* TASK DESCRIPTION *
The records appear below. Set down exactly each line from the one that contains "Given: Toggle bold formatting in the toolbar" through the last, both included.

* RECORDS SHOWN *
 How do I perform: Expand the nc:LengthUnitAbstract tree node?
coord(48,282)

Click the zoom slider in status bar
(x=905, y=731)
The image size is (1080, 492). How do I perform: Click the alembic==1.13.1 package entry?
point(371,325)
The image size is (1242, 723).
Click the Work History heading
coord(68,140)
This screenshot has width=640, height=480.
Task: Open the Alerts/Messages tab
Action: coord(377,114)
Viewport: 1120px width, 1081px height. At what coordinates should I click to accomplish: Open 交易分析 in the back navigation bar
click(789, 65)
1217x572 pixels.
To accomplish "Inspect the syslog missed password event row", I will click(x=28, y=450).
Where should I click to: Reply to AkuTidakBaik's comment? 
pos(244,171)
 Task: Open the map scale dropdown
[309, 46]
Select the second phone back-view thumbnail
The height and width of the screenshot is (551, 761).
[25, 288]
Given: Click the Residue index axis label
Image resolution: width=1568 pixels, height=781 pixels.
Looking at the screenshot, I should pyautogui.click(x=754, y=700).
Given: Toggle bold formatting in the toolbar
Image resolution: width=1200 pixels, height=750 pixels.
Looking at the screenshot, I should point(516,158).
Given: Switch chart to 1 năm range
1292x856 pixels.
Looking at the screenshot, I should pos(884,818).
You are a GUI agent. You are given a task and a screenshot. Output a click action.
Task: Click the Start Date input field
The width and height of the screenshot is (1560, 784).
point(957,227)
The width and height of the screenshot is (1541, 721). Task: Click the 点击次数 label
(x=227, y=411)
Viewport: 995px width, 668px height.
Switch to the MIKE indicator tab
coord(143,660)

* YOUR SOLUTION *
Given: Toggle bold formatting in the toolbar
Image resolution: width=1200 pixels, height=750 pixels.
Looking at the screenshot, I should point(516,158).
Given: Switch chart to 1 năm range
1292x856 pixels.
Looking at the screenshot, I should pos(884,818).
You are a GUI agent. You are given a task and a screenshot. Output a click action.
Task: Click the Start Date input field
The width and height of the screenshot is (1560, 784).
point(957,227)
The width and height of the screenshot is (1541, 721). Task: Click the 点击次数 label
(x=227, y=411)
Viewport: 995px width, 668px height.
Switch to the MIKE indicator tab
coord(143,660)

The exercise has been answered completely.